Татьяна считала деда самым умным человеком на свете. С того времени как Гитлер захватил Польшу, дед твердил, что следующим будет Советский Союз. Несколько месяцев назад, весной, он неожиданно стал приносить домой консервы, несмотря на протесты бабушки. Той не нравилось, что он тратит столько денег зря, на всякий случай, и поэтому она постоянно ворчала:

– Война? При чем тут война? И кто это будет есть? Тратишь деньги на всякую гадость! Уж покупал бы в крайнем случае маринованные грибки или томаты!

И дед, любивший бабушку больше, чем заслуживала она или любая другая женщина на земле, виновато опускал голову, позволяя ей срывать на нем злость, однако в следующем месяце повторялось то же самое. Мало того, он покупал сахар, чай, табак и даже водку. Правда, этим продуктам была суждена короткая жизнь, потому что на каждый день рождения, годовщину и праздник водка выпивалась, табак выкуривался, а сахар шел на пироги.
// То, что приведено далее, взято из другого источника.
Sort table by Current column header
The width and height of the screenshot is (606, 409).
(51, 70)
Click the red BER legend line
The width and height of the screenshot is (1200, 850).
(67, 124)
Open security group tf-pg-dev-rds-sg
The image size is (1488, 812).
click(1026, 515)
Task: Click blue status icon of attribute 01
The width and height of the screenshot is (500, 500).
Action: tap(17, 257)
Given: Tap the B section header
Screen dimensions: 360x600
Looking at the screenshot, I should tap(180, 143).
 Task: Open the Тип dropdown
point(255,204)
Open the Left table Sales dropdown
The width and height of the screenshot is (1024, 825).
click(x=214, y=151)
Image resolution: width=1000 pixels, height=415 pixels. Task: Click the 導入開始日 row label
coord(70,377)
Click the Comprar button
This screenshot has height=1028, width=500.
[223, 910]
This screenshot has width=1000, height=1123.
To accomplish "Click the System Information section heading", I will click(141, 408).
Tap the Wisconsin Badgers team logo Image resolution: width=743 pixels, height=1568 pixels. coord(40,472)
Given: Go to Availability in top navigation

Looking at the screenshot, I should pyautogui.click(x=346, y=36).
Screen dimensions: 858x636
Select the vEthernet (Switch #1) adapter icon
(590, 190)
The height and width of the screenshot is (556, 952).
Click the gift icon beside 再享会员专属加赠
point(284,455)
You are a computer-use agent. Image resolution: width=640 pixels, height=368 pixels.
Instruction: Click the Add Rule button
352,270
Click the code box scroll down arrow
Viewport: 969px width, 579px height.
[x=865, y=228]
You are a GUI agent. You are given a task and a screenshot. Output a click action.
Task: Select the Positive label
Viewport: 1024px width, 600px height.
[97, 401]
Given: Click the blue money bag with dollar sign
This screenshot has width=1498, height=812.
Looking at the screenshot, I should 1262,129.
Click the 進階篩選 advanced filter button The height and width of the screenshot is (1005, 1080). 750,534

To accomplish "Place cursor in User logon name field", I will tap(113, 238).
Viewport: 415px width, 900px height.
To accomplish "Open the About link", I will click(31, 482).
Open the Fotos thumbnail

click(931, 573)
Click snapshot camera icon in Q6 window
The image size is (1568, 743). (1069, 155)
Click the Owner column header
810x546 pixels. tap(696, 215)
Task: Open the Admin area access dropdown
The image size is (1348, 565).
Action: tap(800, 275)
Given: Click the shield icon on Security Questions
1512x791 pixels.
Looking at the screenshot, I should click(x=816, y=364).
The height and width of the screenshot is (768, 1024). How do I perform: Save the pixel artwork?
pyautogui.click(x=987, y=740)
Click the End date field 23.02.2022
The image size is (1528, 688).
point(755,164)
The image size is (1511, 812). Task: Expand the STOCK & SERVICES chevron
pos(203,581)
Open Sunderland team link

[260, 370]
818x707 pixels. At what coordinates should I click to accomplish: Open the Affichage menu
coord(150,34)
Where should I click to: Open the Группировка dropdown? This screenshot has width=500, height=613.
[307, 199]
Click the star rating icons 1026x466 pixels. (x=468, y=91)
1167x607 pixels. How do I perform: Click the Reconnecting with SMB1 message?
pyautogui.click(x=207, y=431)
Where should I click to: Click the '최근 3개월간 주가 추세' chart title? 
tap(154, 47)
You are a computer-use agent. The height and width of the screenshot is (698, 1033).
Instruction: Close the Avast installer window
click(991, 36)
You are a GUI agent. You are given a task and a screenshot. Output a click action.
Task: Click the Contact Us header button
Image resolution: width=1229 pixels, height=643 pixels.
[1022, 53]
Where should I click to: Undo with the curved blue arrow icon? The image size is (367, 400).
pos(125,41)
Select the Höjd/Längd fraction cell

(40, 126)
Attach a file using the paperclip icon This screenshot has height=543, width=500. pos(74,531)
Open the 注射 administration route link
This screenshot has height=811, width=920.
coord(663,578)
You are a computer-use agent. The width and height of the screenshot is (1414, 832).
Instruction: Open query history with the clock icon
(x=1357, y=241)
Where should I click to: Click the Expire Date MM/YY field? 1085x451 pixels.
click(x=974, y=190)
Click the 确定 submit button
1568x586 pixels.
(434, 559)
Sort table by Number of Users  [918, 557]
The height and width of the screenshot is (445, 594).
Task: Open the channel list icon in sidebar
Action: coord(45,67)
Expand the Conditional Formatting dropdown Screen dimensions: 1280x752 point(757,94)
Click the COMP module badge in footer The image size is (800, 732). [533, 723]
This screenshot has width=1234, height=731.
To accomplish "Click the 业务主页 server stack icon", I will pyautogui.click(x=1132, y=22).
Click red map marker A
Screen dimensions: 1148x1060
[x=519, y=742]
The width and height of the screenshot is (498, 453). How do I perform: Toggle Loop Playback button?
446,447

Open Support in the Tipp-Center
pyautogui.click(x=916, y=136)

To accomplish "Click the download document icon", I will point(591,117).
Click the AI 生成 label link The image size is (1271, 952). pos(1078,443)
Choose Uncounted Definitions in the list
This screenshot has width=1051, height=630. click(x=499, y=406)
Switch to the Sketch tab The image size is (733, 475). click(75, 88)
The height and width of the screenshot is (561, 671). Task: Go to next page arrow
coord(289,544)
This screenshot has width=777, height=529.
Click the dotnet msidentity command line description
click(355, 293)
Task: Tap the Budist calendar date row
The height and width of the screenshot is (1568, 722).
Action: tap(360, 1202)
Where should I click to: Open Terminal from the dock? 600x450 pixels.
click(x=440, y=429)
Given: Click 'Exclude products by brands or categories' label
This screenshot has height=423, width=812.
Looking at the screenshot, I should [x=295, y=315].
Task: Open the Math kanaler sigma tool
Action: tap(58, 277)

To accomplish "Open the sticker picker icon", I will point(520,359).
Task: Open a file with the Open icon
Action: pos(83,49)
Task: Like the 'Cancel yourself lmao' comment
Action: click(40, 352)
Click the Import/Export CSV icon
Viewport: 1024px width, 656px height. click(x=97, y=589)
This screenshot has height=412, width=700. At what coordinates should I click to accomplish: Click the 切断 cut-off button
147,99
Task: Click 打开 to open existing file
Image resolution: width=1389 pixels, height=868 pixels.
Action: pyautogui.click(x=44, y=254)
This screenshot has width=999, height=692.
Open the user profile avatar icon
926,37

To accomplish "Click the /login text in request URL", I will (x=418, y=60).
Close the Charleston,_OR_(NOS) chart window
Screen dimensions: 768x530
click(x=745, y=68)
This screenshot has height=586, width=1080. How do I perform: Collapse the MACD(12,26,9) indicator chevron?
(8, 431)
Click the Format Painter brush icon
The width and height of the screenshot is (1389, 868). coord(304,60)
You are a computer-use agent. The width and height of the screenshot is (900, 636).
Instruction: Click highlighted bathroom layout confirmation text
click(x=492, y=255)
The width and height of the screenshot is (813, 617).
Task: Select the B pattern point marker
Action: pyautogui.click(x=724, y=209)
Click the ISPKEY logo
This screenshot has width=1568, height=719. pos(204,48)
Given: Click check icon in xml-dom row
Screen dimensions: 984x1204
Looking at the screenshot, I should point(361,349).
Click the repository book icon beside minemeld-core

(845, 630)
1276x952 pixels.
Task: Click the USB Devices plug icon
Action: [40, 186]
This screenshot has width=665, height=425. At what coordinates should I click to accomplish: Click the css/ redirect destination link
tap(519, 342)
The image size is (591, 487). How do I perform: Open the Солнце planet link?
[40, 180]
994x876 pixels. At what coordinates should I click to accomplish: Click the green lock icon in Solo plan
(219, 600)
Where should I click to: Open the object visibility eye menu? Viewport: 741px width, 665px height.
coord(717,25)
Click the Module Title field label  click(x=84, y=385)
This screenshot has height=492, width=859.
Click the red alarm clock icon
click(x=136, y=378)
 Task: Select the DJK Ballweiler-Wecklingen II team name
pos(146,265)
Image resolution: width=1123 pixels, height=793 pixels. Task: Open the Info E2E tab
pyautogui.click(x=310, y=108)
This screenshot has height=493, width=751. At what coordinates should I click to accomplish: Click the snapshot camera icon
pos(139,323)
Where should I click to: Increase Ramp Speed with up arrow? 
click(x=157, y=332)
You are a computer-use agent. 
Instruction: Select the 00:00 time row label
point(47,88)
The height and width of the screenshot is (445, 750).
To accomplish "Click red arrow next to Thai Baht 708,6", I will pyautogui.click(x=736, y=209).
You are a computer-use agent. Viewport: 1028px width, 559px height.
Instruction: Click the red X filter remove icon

Дед, сам человек воздержанный, ни в чем не мог отказать семейству и только на свой день рождения не стал открывать водку. Но бабушка все же пустила сахар на пирог с курагой. В неприкосновенности оставались только банки с тушенкой, которую дружно ненавидели все домашние.

Требование отца купить столько риса и водки, сколько она сможет унести, оказалось почти невыполнимым. В магазинах на Суворовском остался только сыр. Но он долго не хранится. Так же, как и хлеб. Ни муки, ни копченой колбасы, ни консервов.

Татьяна помчалась вниз по Суворовскому и увидела, что, хотя было всего три часа дня, магазины опустели. Она миновала две сберкассы. Обе были закрыты. На окнах висели бумажки: НЕ РАБОТАЕТ. Странно. Неужели деньги кончились? Ведь это же сберкассы! Там деньги никогда не кончаются!